Flying Scotsman makes it three in a row

PUBLISHED : Sunday, 21 November, 2010, 12:00am
UPDATED : Sunday, 21 November, 2010, 12:00am

It was meant to be one of the closest duels in history, but it turned out to be a one-man show as Scotland's Stuart Easton roared to his third successive Macau Motorcycle Grand Prix title yesterday in one of the most dominant victories in years.

Pole-setting Michael Rutter had put himself in strong contention and had the best chance to finally snare a title-breaking seventh Macau GP win, but 27-year-old Easton would have none of that as he dominated the twice-started race to move closer to the all-time record himself.

Easton's fastest lap during the race was an unbelievable two minutes and 23.616 seconds - a circuit record that beat Rutter's previous mark set in qualifying on Friday (2:23.714).

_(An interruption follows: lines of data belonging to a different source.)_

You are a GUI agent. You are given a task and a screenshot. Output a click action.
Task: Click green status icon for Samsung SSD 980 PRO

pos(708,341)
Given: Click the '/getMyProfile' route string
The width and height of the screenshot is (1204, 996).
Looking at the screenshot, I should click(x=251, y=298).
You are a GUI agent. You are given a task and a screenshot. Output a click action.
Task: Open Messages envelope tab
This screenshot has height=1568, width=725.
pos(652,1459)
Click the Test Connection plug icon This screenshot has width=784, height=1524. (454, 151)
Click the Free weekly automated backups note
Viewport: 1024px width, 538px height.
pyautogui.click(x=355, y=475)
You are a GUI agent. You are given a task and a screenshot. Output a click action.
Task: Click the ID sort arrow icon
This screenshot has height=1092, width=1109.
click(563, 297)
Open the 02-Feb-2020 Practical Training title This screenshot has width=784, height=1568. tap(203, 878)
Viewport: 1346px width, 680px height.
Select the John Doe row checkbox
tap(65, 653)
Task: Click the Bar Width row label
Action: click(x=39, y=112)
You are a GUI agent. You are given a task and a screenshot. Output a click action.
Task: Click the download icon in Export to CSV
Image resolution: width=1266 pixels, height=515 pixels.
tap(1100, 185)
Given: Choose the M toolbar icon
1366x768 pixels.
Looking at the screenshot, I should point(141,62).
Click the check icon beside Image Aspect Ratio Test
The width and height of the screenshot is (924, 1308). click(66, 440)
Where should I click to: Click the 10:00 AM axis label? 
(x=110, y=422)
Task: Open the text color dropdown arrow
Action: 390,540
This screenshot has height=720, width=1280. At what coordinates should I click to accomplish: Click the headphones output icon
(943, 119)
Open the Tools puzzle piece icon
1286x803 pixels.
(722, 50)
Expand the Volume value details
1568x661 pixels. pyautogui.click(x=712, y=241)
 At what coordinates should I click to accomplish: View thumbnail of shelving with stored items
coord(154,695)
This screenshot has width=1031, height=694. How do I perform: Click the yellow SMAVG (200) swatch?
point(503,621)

Easton shook his fist and celebrated on his Kawasaki 1000 after storming to the finish line alone as the well-beaten Rutter, in a Team of Paris-AXA Ducati 1200, limped home in second place, performing a wheelie right at the finish to show he was not too disappointed. American Jeremy Toye was a surprise third - 24 seconds behind Easton - with British pair, Simon Andrews and Gary Johnson, in fourth and fifth place respectively.

'It's a fantastic feeling to win again,' Easton said. 'The first year I won it [in 2008], I said, 'Right I won it, that's it', and then I won two and I said, 'I'll never go that fast again', and now I have gone even faster. We will be back in 12 months' time. I really enjoy this race. It's one of my favourites.'

While Rutter can breathe easy that his joint record will stand for at least another three years, he knows Easton has the potential to go all the way as the Scot never put a foot wrong to beat Rutter by an astonishing 10.896 seconds at the chequered flag.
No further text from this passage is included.